Gronowski Barnett pointed out that historically, it was the younger generation that led the way.

“Many people don’t know this, but many theologians who have studied the lives of these disciples, many people believe they were actually in their late teens and early 20s. So often we picture them as these old men or these out-of-touch people,” Barnett continued. “But really when Jesus first wanted to build a church, he approached the next generation of the day and said you’re going to be the ones that will help me build this movement, that will show people love, and radical inclusivity and a place of belonging.”

This particular age group seems to be at the forefront of a modern movement and this phenomenon isn’t limited to urban centers like Chicago.

For example, a revival at the University of Kentucky went on for 11 consecutive days, eventually needing to be shut down. A 1,400-person auditorium was packed to capacity after word spread on social media.

Similarly, at Oklahoma University, the “Fill The Stadium” event drew tens of thousands of young participants.

However, for some young people, their faith exists beyond the four walls of a traditional house of worship entirely

“People often ask what my beliefs are now that I’ve deconstructed,” Donnell McLachlan said in a TikTok post with more than 96,000 views. “I currently don’t practice organized religion but I am a religious pluralist. For me, this means that I think of religion as language. Just as there isn’t one right language to speak, I don’t think there’s one right way of interpreting the divine.”

McLachlan, the “TikTok theologian,” has amassed 266,000 followers keen on following his journey of “deconstruction,” as he reevaluates the beliefs he was raised with.

“I’m not coming across as anti-Christian because I’m not anti-Christian. I’m pro-religion and pro-people hanging onto ideas that ultimately help them grow into better people,” he told NewsNation.

McLachlan is one example of an influencer who has transformed his relationship with the church.

Recent statistics indicate many Americans are undergoing a process known as “dechurching,” wherein those who used to attend church at least once a month now go less than once a year.

New polling data from Gallup shows nearly half of Americans now identify as religious, while a third say they are spiritual but not religious.

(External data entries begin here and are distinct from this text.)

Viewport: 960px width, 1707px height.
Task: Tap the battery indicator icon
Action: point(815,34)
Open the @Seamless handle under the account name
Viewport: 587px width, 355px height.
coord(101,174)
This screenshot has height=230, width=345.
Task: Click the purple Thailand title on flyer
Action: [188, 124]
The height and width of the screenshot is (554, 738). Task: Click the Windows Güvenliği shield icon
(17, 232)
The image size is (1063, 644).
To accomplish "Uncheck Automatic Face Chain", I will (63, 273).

Among the 82% of Americans who do hold some sort of belief system, 47% said they were religious, 33% said they were spiritual but not religious and just 2% identified as both spiritual and religious.

Over the last 25 to 30 years, this shift has led to 40 million people ceasing their regular church attendance.

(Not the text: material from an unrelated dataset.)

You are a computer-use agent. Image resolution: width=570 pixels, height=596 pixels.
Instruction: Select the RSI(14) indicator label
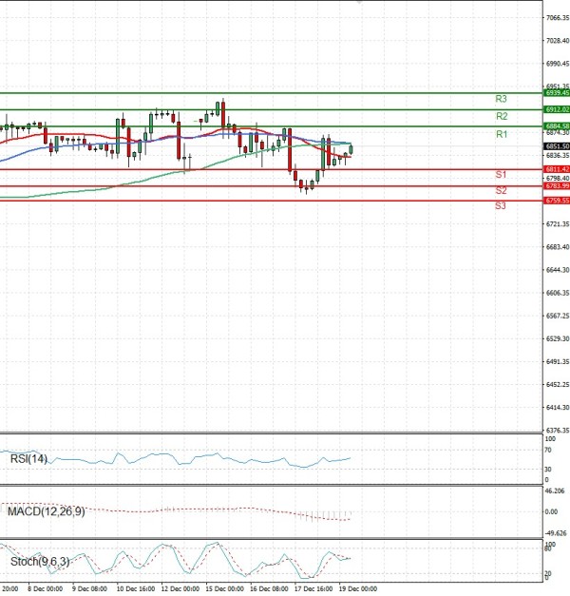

“It’s the largest shift in religiosity in America over the last 200 years,” said Ryan Burge, an Eastern Illinois State University associate professor of political science. “There’s actually more people (who) left religion than joined religion during the first Great Awakening, the Second Great Awakening, and all of a Billy Graham crusades combined.”

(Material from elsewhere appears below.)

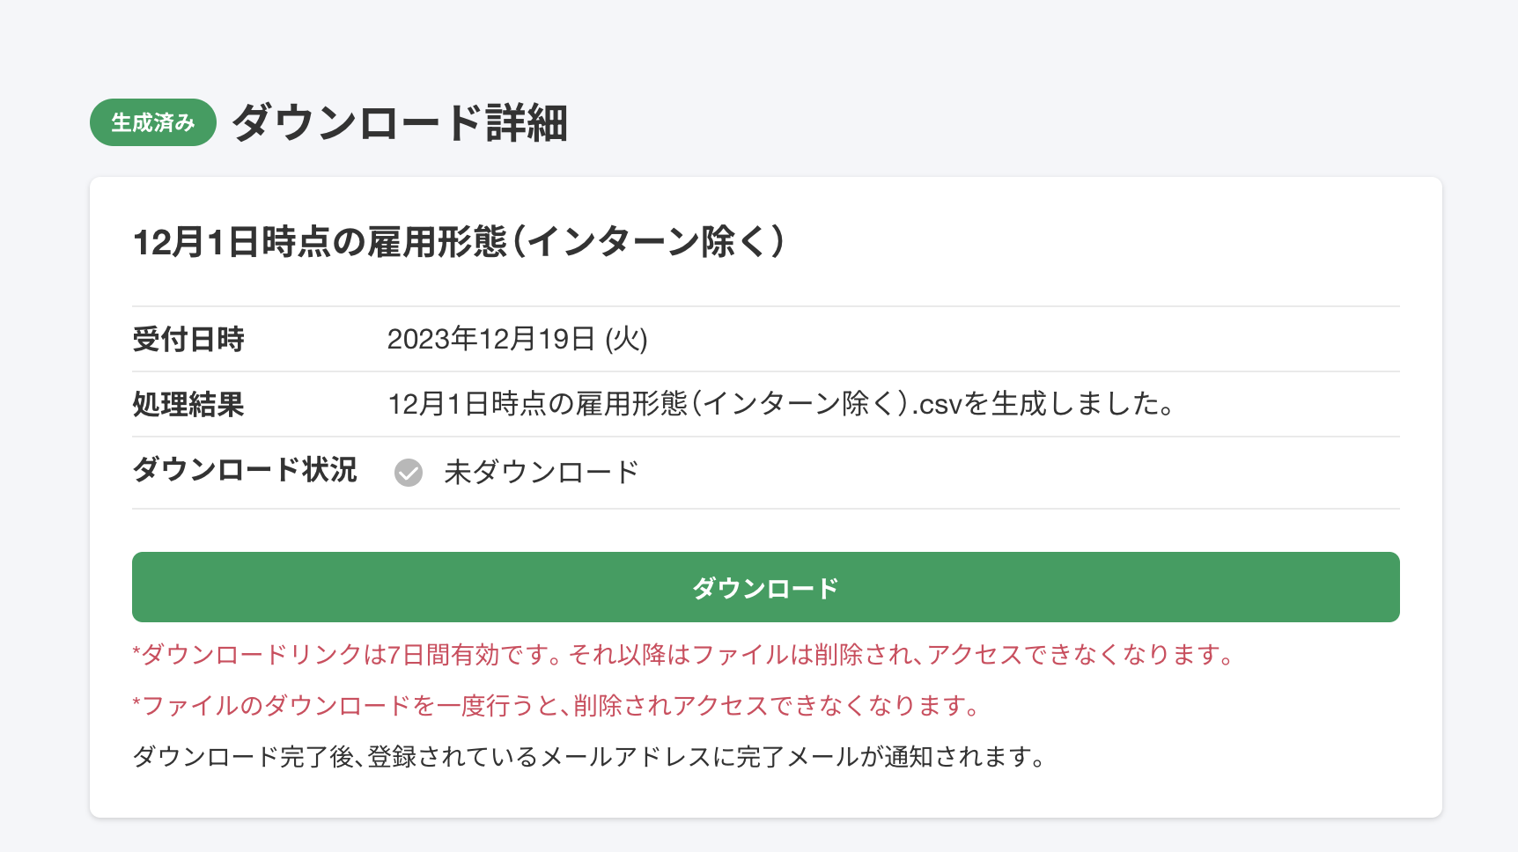This screenshot has width=1518, height=852.
Task: Click the mail notification note text
Action: point(589,754)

But a level of spirituality remains.

Burge, co-author of the book “The Great Dechurching,” notes almost 88% of Americans still express some level of belief in God.

“I think spirituality is just shifting, I don’t think spirituality will ever die,” McLachlan said.

Evidence of strong spirituality among Gen Z and Millennials is something Pastor Stevens says he sees every single day at Soul City Church, and he implores other church leaders to step up and embrace the next generation. “I think the church has failed in the issue of inclusivity, and where it has succeeded, it’s lagged,” said Stevens.

“When you look at the life of Jesus, this is the most inclusive person in history, the most loving person in history, and yet those followers in his name have made it about their worldview, their interpretation, have created an ‘us vs. them,’ and ‘in and out.’ It has hurt far more people who are left on the outside of the margins,” he said.

When asked if he’s hopeful about the future of Gen Z and religion, Stevens said, “look, we’re talking about a faith that has prevailed for over 2,000 years, I’m not worried about that. I’m worried and concerned about the hands that try to hold on too tightly to it, rather than entrusting them to people who are coming up behind them.”